### Brief
Reproduce each of the rows below without changing a single character.

Rows from a data source:
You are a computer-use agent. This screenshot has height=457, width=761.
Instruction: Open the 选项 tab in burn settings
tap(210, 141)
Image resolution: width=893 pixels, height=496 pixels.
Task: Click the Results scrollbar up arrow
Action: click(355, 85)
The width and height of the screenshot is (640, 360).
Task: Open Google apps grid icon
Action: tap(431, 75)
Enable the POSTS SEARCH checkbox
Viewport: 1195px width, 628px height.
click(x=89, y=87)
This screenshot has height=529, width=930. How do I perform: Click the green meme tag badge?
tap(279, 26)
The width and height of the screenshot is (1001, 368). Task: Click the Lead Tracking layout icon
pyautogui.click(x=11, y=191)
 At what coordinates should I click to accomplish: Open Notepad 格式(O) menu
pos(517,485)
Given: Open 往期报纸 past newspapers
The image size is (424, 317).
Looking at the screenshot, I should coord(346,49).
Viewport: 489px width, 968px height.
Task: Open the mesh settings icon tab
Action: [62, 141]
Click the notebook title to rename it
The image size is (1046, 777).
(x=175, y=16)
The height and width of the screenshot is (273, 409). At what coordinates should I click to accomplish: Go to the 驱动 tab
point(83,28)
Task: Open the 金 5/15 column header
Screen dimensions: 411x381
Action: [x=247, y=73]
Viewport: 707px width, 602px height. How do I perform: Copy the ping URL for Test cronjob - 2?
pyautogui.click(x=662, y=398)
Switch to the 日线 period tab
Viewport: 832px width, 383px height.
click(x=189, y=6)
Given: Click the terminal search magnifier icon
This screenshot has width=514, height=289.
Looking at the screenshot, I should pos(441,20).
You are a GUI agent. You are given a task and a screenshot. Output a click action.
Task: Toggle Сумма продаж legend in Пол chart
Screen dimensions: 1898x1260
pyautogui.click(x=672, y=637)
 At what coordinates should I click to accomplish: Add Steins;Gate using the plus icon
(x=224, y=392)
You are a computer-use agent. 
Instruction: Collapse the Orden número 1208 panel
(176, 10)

### Complete output
You are a computer-use agent. This screenshot has height=457, width=761.
Instruction: Open the 选项 tab in burn settings
tap(210, 141)
Image resolution: width=893 pixels, height=496 pixels.
Task: Click the Results scrollbar up arrow
Action: click(355, 85)
The width and height of the screenshot is (640, 360).
Task: Open Google apps grid icon
Action: tap(431, 75)
Enable the POSTS SEARCH checkbox
Viewport: 1195px width, 628px height.
click(x=89, y=87)
This screenshot has height=529, width=930. How do I perform: Click the green meme tag badge?
tap(279, 26)
The width and height of the screenshot is (1001, 368). Task: Click the Lead Tracking layout icon
pyautogui.click(x=11, y=191)
 At what coordinates should I click to accomplish: Open Notepad 格式(O) menu
pos(517,485)
Given: Open 往期报纸 past newspapers
The image size is (424, 317).
Looking at the screenshot, I should coord(346,49).
Viewport: 489px width, 968px height.
Task: Open the mesh settings icon tab
Action: [62, 141]
Click the notebook title to rename it
The image size is (1046, 777).
(x=175, y=16)
The height and width of the screenshot is (273, 409). At what coordinates should I click to accomplish: Go to the 驱动 tab
point(83,28)
Task: Open the 金 5/15 column header
Screen dimensions: 411x381
Action: [x=247, y=73]
Viewport: 707px width, 602px height. How do I perform: Copy the ping URL for Test cronjob - 2?
pyautogui.click(x=662, y=398)
Switch to the 日线 period tab
Viewport: 832px width, 383px height.
click(x=189, y=6)
Given: Click the terminal search magnifier icon
This screenshot has width=514, height=289.
Looking at the screenshot, I should pos(441,20).
You are a GUI agent. You are given a task and a screenshot. Output a click action.
Task: Toggle Сумма продаж legend in Пол chart
Screen dimensions: 1898x1260
pyautogui.click(x=672, y=637)
 At what coordinates should I click to accomplish: Add Steins;Gate using the plus icon
(x=224, y=392)
You are a computer-use agent. 
Instruction: Collapse the Orden número 1208 panel
(176, 10)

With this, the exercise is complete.